# [WHAT IS NEEDED]
In the records below, begin at the line containing "Instruction: Sort left" and end at the line containing "602x460 pixels."; quote every line in that span exactly, including both boundary lines, and no others.

# [Collected data entries]
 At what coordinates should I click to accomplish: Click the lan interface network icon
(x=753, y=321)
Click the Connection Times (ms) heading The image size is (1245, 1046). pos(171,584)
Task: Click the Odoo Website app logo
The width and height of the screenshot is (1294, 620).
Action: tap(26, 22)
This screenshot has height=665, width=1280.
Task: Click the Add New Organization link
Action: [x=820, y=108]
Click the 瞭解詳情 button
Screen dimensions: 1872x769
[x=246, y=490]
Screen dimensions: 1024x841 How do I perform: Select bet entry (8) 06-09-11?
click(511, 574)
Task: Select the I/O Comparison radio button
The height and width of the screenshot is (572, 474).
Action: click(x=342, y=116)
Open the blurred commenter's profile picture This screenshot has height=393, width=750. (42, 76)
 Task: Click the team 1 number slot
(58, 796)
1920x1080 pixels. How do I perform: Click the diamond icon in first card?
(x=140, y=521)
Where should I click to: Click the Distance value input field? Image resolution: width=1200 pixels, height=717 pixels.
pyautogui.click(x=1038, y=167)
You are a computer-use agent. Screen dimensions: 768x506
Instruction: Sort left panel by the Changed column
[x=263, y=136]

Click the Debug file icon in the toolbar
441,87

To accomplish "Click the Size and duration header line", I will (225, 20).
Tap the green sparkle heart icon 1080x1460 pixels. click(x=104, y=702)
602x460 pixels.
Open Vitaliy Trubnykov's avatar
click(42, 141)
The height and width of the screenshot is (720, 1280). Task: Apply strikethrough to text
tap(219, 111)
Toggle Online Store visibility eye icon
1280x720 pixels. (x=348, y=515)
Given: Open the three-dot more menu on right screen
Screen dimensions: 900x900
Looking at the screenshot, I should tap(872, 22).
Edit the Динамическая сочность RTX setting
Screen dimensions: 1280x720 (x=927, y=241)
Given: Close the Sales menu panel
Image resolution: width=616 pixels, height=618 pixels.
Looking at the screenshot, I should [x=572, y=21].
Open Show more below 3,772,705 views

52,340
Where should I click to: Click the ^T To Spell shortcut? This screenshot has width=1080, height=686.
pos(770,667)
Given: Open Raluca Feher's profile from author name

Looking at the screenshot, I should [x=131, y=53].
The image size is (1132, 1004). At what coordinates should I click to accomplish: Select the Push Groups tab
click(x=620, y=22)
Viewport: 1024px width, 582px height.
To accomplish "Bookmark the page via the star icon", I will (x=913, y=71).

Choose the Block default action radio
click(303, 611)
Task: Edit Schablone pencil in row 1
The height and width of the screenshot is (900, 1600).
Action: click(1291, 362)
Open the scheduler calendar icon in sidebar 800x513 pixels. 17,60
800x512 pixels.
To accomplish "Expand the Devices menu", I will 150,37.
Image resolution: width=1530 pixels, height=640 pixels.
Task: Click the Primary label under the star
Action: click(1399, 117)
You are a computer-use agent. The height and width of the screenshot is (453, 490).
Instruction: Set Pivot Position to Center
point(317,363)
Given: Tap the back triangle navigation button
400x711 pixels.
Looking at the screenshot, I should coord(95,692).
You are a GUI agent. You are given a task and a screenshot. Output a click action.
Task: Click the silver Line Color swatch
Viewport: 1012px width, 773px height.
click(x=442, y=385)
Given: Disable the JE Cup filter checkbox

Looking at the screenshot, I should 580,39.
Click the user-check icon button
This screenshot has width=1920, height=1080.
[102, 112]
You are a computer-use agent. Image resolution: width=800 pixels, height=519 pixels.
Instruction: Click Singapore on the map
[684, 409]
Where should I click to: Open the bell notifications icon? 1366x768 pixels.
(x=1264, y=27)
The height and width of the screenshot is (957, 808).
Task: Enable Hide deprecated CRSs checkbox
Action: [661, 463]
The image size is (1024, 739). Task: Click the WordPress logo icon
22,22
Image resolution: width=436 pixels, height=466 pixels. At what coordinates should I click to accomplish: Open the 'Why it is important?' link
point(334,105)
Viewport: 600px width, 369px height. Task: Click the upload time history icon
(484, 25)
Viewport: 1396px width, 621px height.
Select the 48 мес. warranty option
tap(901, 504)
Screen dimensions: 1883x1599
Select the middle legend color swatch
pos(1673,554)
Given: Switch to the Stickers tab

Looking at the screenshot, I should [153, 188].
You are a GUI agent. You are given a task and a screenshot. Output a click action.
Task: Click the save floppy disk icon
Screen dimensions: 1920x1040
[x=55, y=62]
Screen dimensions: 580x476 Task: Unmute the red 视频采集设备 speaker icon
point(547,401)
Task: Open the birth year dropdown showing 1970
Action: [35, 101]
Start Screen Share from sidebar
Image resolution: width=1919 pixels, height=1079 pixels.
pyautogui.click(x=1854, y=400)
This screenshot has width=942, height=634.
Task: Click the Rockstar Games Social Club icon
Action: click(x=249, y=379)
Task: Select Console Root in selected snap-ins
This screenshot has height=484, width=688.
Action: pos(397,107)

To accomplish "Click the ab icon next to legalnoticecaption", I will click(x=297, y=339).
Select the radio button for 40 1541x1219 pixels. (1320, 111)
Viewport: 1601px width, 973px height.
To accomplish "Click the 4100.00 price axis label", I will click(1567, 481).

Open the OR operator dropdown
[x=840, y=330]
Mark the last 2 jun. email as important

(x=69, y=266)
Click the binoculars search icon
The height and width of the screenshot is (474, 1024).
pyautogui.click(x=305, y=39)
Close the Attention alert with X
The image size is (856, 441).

# [SOLVED EXERCISE]
Instruction: Sort left panel by the Changed column
[x=263, y=136]

Click the Debug file icon in the toolbar
441,87

To accomplish "Click the Size and duration header line", I will (225, 20).
Tap the green sparkle heart icon 1080x1460 pixels. click(x=104, y=702)
602x460 pixels.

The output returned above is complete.